**WHAT YOU HAVE TO DO:**
Count the lines below that contain the string "icon" and give only the number.

**INFORMATION SUPPLIED:**
□ □ □
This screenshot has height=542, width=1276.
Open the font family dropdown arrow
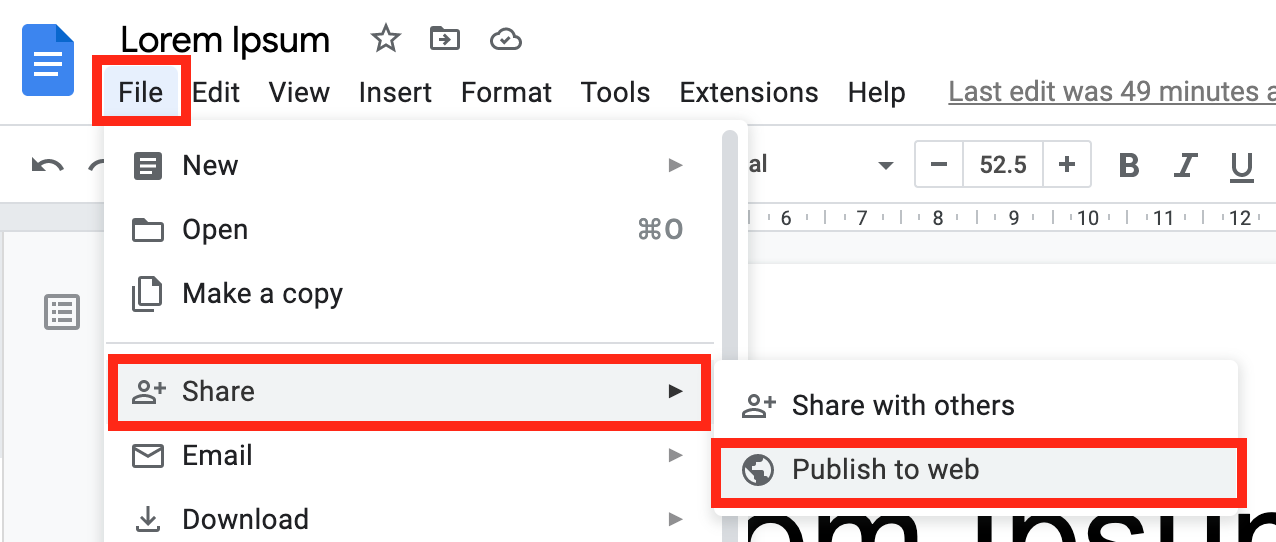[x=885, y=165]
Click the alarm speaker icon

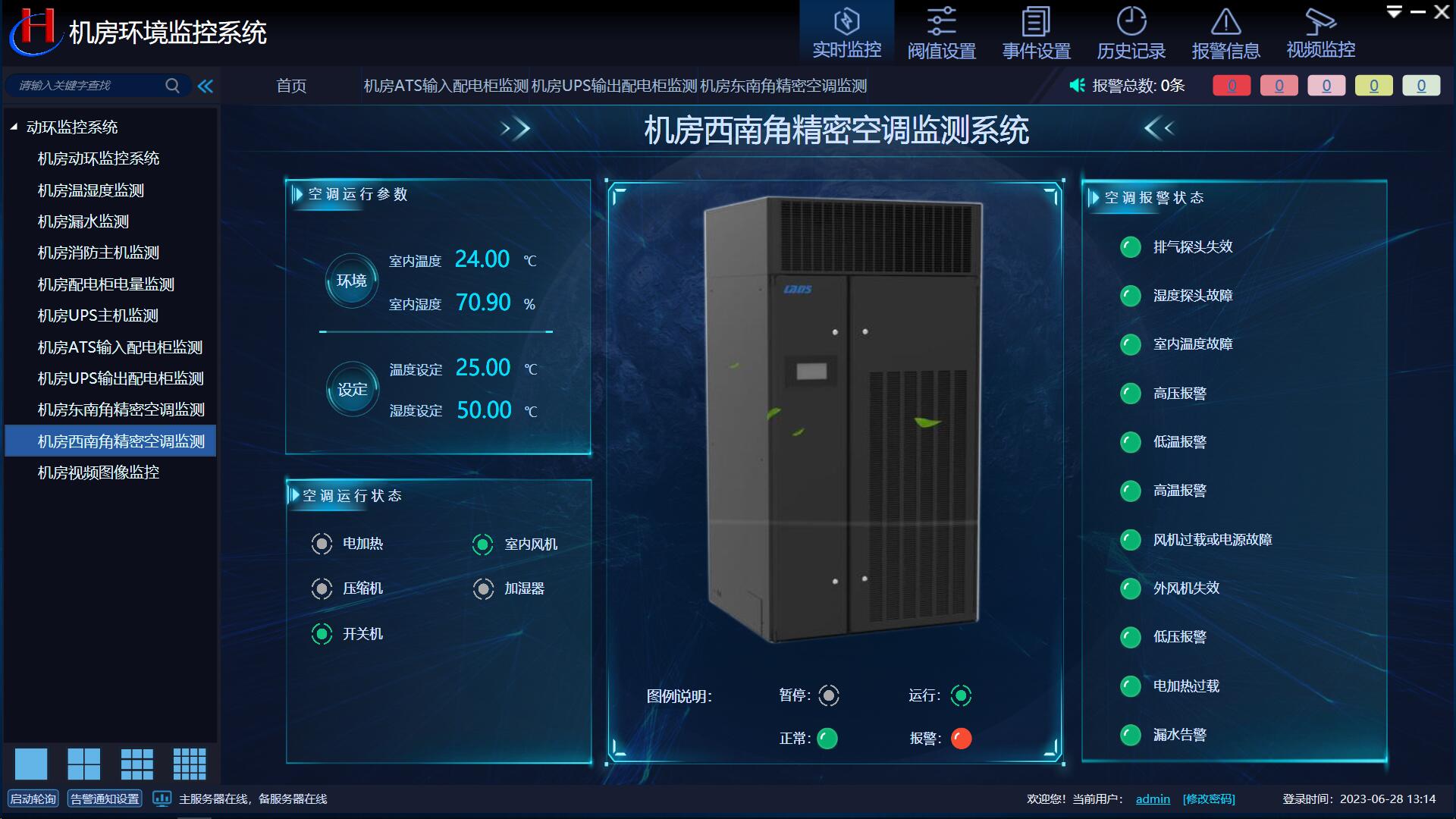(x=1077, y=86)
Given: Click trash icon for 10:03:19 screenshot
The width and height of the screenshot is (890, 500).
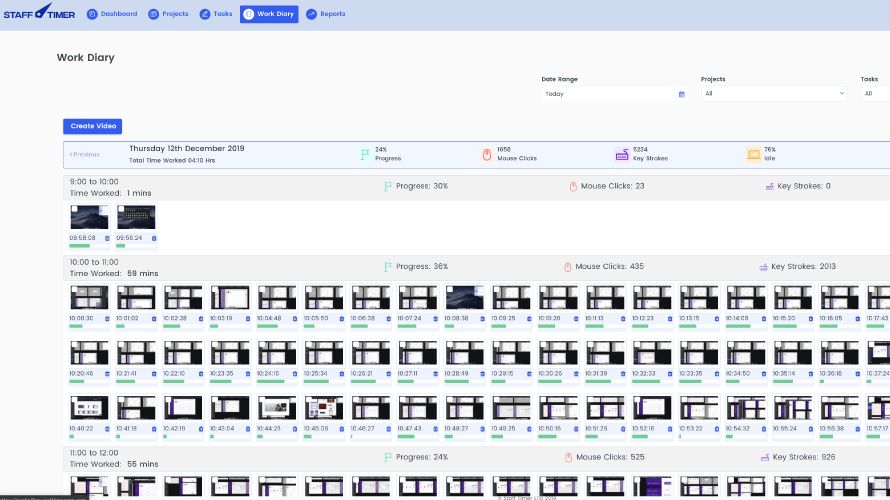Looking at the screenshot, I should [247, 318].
□ □ □
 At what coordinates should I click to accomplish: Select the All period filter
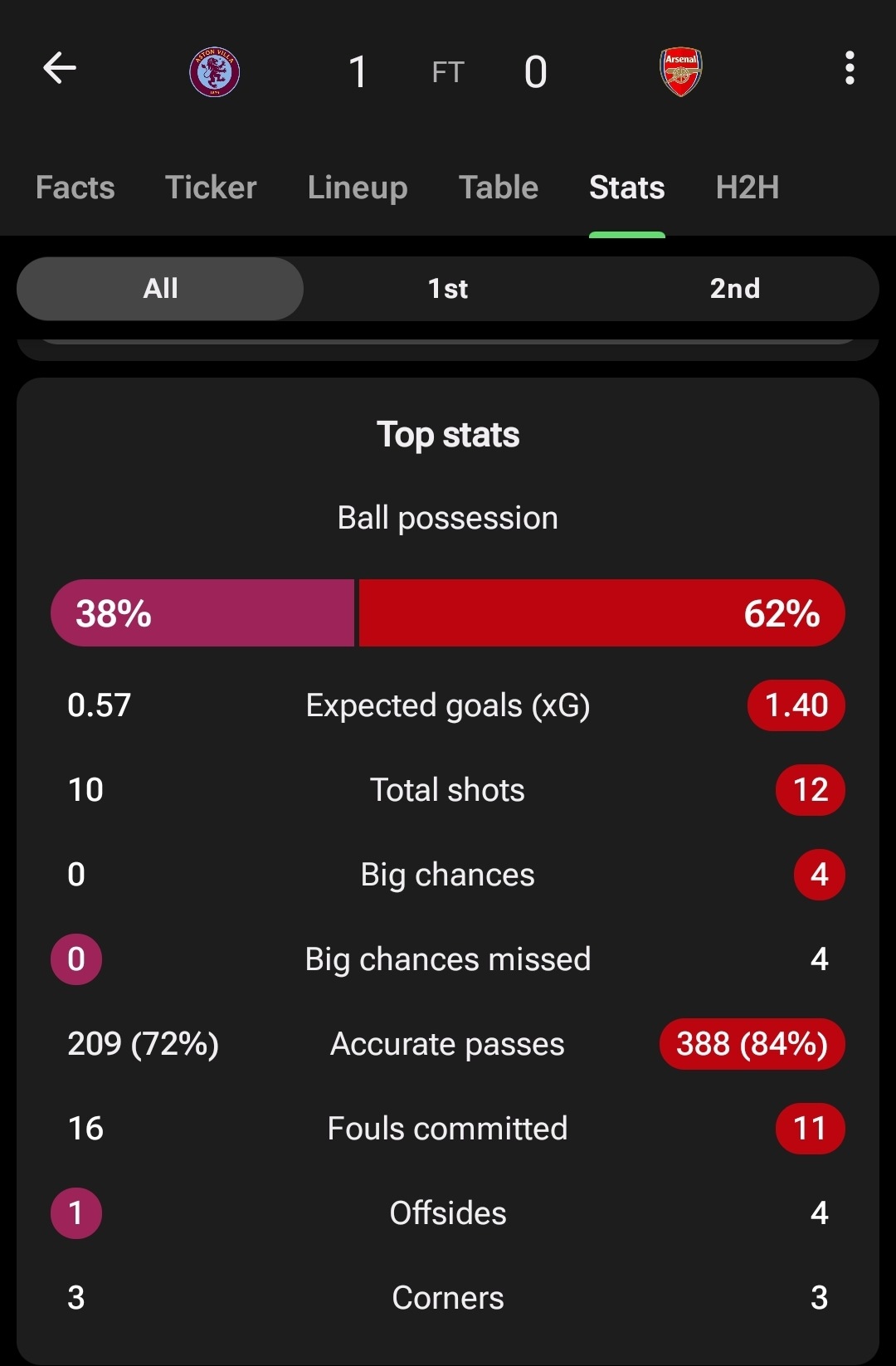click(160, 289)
□ □ □
**EXERCISE RESULT:**
2